- Directed by: Georgina Willis
- Written by: Georgina Willis Kerry Rock
- Produced by: Kerry Rock
- Starring: Jai Koutrae Sandra Stockley Ruth McDonald
- Cinematography: Paul Kolsky
- Edited by: Kerry Rock Georgina Willis
- Music by: Allyson Newman
- Release date: 2003;
- Running time: 76 minutes
- Country: Australia
- Language: English

= Watermark (2003 film) =

Watermark is a 2003 Australian film directed by Georgina Willis and produced by Kerry Rock. It screened at Directors' Fortnight at 2003's Cannes film festival.

==Cast==
- Jai Koutrae as Jim
- Sandra Stockley as Louise
- Ruth McDonald as Catherine
- Ellouise Rothwell as Jasmin

==Reception==
Adrian Martin of The Age gave Watermark a very negative review, leading producer Kerry Rock to threaten to sue Martin and The Age. Martin had called it "an inept, abysmal movie in every department" and said it was "another case study of what can go so terribly wrong in Australian movies."

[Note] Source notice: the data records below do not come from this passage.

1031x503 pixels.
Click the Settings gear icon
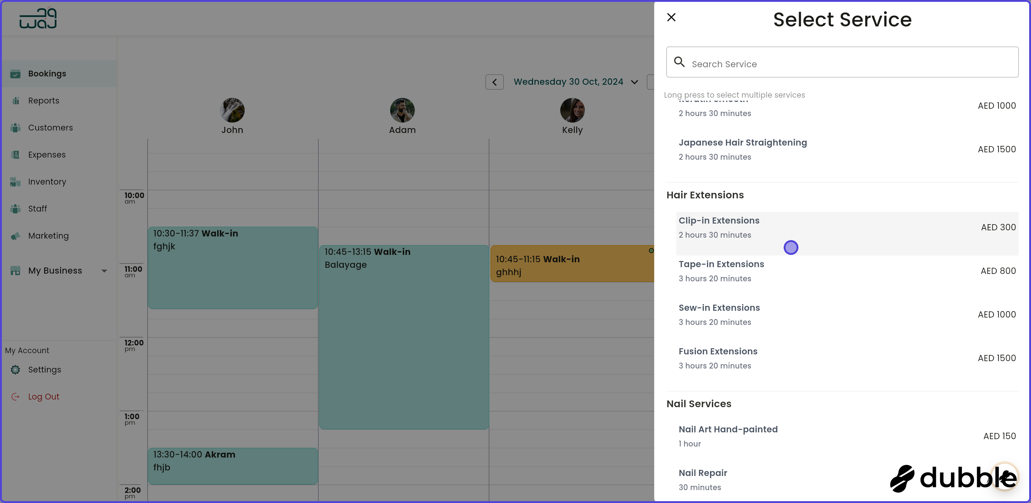point(15,370)
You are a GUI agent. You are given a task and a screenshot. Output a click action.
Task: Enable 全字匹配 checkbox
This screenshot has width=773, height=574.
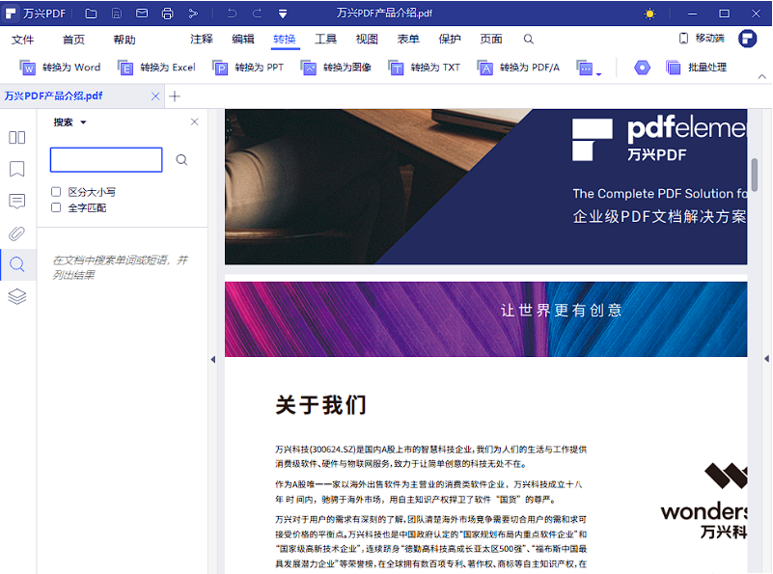pos(56,207)
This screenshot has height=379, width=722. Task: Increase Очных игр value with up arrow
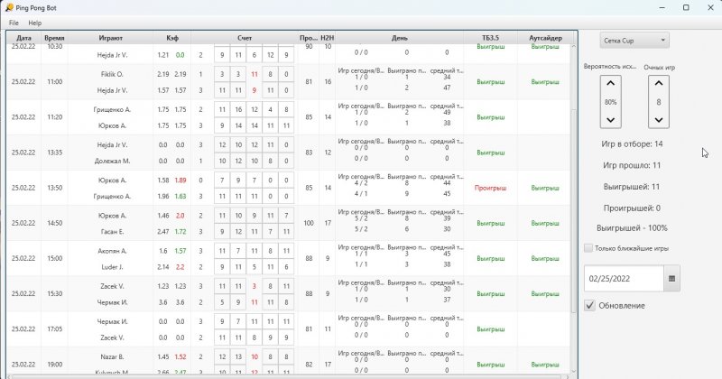(x=659, y=85)
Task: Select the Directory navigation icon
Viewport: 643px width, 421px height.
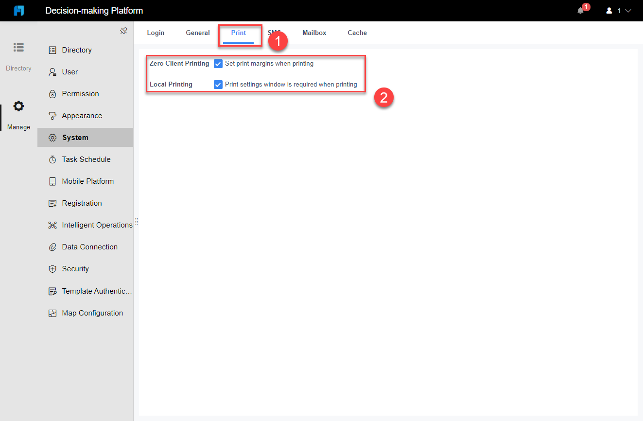Action: tap(18, 47)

The Courier Mail gave it two stars, stating, "The film is moody and keeps its distance, which doesn't make the drama particularly involving." Herald Sun's Leigh Paatsch also gave it 2 stars writing "To get to Watermark's best scenes — which meaningfully meander about what element of the past might be haunting a middle-aged family man — the viewer has to wade through an ocean of pretentious piffle." Tom Ryan of the Sunday Age gave it two stars and said "Watermark suffers from stilted performances (for which the cast may or may not be responsible) and from a studied artiness". Writing in Variety, David Stratton said, "the film’s at times confusing structure and the cliches in which it dabbles will make it difficult to attract a significant audience." The Age's Jim Schembri dismissed the film with a review that read in its entirety "See paragraph above." The paragraph referred to was the end of his review of Somersault which closed "The one thing that seems to be distinguishing so many Australian films at the moment is that they are populated by characters who have nothing of interest to say or do about anything. We seize upon each new feature hoping to find renewed vibrancy and vision, and so offer some spark of hope for the future of a film industry that seems to have developed a powerful aversion to connecting with audiences. This isn't one of them."